Peut-être que tous les démons sont notre propre création...
Né en 1486, Henri-Corneille Agrippa de Nettesheim était un érudit aux multiples activités. Ainsi il fut aussi bien astrologue, alchimiste et avocat que médecin, philosophe, juriste et soldat. Pas nécessairement dans cet ordre et la liste n'est pas exhaustive. Cornelius Agrippa, comme il était également connu, était aussi un occultiste, adepte d'un courant appelé "magie naturelle" (n'en demandez pas plus, je ne suis pas familier de ces concepts, même après avoir lu Le Grand Livre de la Magie d'Alan Moore).
Agrippa était aussi professeur et parmi ses élèves, il y a eu un certain Jean Wier, médecin et écrivain qui s'est opposé toute sa vie à la folie anti-sorcières et aux nombreux procès qui ont marqué la terrible période de l'Inquisition. Comme l'explique le scénariste écossais Robbie Morrison (Judge Dredd, Nikolai Dante, Doctor Who...), c'est en lisant un ouvrage sur le mythe du loup-garou qu'il a croisé pour la première fois les noms d'Agrippa et de Wier et c'est en se renseignant sur eux qu'il s'est mis à les imaginer comme des "Holmes et Watson de la Renaissance".
Deux érudits qui mènent une enquête impliquant l'Inquisition au XVIème siècle, cela a bien évidemment amené des comparaisons avec Le Nom de la Rose d'Umberto Eco mais Hérétique sait trouver son identité au-delà de ces références. La structure est aussi classique qu'efficace, avec une mort au visuel marquant dès les premières pages, la présentation des protagonistes par une scène de rencontre qui réserve quelques notes de légèreté avant l'apparition des antagonistes qui va bien plomber l'atmosphère. Robbie Morrison déroule alors une enquête mystérieuse menée par un trio (l'intrépide fille d'Agrippa va s'y ajouter) qui va vite se révéler intéressant grâce à leur dynamique et à leurs caractères bien trempés.
L'excellent travail de Charlie "The Walking Dead" Adlard, qui avait déjà collaboré avec Robbie Morrison sur le drame de guerre La Mort Blanche, est aussi pour beaucoup dans la très bonne impression d'ensemble.

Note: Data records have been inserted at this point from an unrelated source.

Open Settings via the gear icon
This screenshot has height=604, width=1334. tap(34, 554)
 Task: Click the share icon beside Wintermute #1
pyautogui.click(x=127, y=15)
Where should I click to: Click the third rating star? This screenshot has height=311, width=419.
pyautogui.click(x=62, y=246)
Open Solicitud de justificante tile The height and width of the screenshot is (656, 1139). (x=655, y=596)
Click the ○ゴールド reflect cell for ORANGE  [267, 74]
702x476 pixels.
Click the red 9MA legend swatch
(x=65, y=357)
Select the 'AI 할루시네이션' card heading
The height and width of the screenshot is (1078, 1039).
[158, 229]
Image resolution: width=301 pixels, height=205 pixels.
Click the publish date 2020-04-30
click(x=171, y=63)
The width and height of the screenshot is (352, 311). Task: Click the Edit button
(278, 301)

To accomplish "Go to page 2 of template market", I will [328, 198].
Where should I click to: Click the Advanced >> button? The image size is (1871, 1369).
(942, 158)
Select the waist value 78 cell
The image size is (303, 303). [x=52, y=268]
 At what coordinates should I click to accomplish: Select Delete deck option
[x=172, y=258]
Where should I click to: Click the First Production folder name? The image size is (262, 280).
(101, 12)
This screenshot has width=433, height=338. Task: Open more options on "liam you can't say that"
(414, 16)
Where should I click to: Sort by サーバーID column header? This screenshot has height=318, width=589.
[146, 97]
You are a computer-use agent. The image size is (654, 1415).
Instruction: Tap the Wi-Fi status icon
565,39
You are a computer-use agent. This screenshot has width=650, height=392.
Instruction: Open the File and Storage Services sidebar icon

On le savait déjà à l'aise sur l'aspect horrifique, ce qu'il démontre à nouveau avec la description des horreurs de l'Inquisition. Sur Hérétique, Adlard signe une reconstitution historique soignée, aussi bien au niveau des costumes que des décors, avec une ambiance pesante appuyée comme il se doit par les contrastes saisissants entre ombres et lumières. Et il n'y a pas que du N&B puisque la couleur rouge est habilement utilisée lors des passages les plus violents.
La manière dont le récit est présenté, par l'astuce des journaux retrouvés, insinue qu'il pourrait connaître une suite car il y a encore des choses à raconter sur la relation entre le maître et le disciple. Et j'avoue que je ne serais pas contre l'idée de retrouver les Agrippa et Jean Wier pour une autre enquête...
...et peut-être qu'au final, il n'y a que nous...
En bref
La postface de Robbie Morrison et deux pages de recherches graphiques de Charles Adlard complètent la lecture.